Start of Source records

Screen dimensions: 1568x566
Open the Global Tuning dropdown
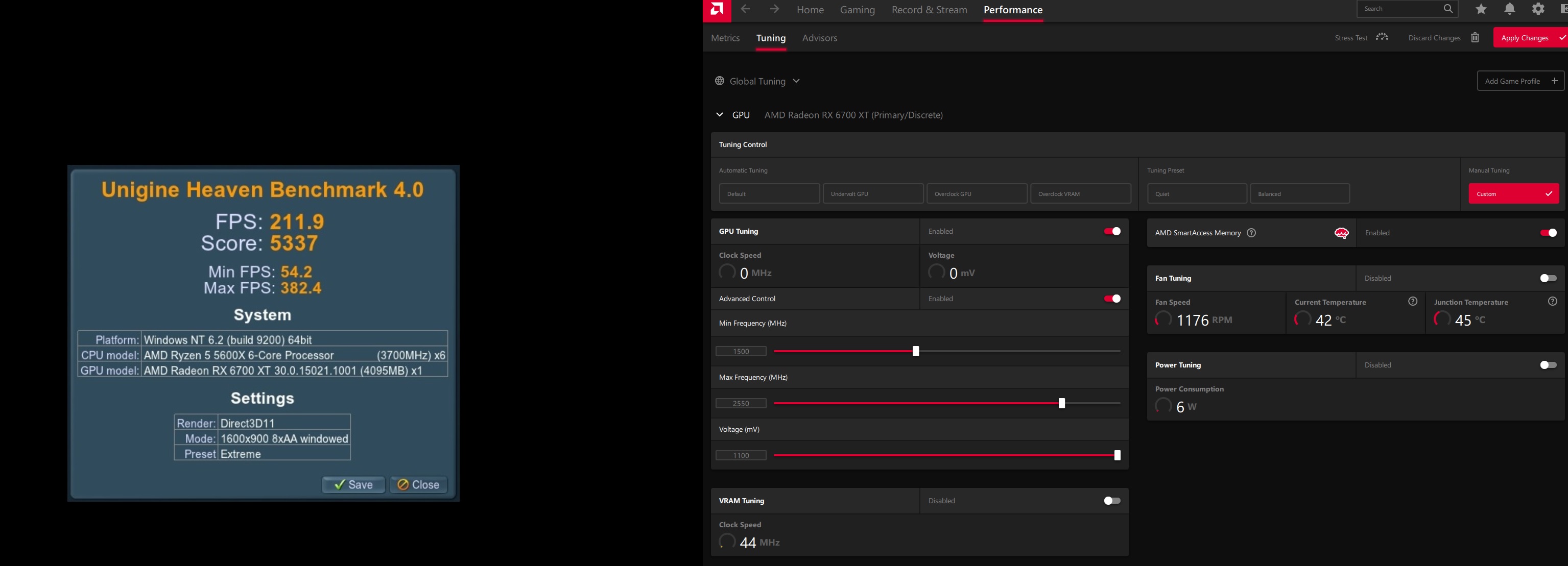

End of Source records
Start of Source records

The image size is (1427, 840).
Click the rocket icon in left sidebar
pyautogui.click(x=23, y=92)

End of Source records

Duplicate the entries from the line containing "The image size is (1427, 840)." through the line containing "pyautogui.click(x=23, y=92)", inclusive.

The image size is (1427, 840).
Click the rocket icon in left sidebar
pyautogui.click(x=23, y=92)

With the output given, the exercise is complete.